In the above code, we use [Top-p (nucleus) sampling](https://huggingface.co/blog/how-to-generate) which will randomly pick a word from a collection of likely words. As a consequence, the model will generate different queries each time.


## Bi-Encoder Training

With the generated queries, we can then train a bi-encoder using the use [MultipleNegativesRankingLoss](https://www.sbert.net/docs/package_reference/losses.html#multiplenegativesrankingloss).
 
 ## Full Example
We train a semantic search model to search through Wikipedia
articles about programming articles & technologies. 

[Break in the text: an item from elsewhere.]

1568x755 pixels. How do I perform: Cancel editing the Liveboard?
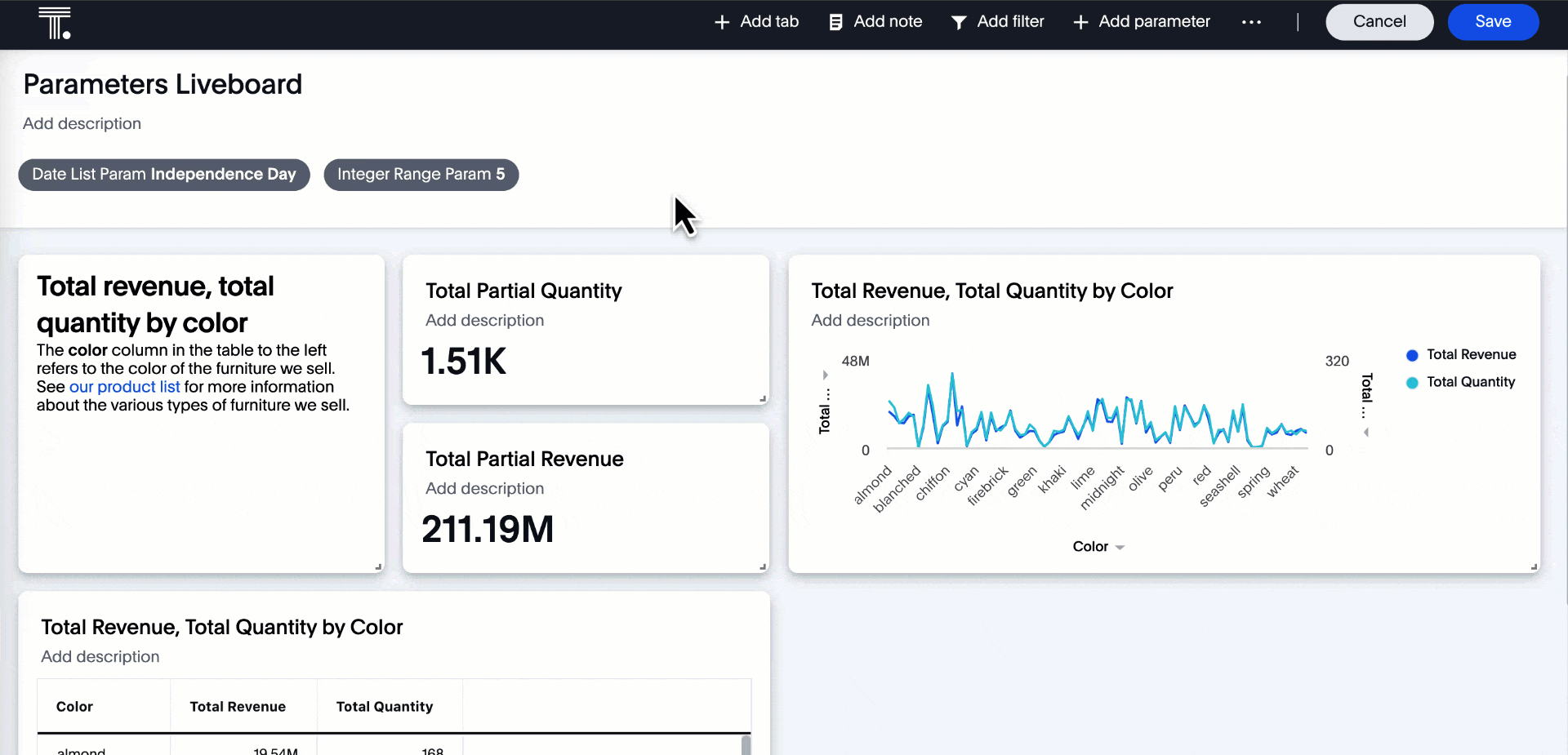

We use the text paragraphs from the following Wikipedia articles:
Assembly language, C , C# , C++, Go , Java , JavaScript, Keras, Laravel, MATLAB, Matplotlib, MongoDB, MySQL, Natural Language Toolkit, NumPy, pandas (software), Perl, PHP, PostgreSQL, Python , PyTorch, R , React, Rust , Scala , scikit-learn, SciPy, Swift , TensorFlow, Vue.js

In:
- [1_programming_query_generation.py](1_programming_query_generation.py) - We generate queries for all paragraphs from these articles
- [2_programming_train_bi-encoder.py](2_programming_train_bi-encoder.py) - We train a SentenceTransformer bi-encoder with these generated queries. This results in a model we can then use for sematic search (for the given Wikipedia articles).
- [3_programming_semantic_search.py](3_programming_semantic_search.py) - Shows how the trained model can be used for semantic search.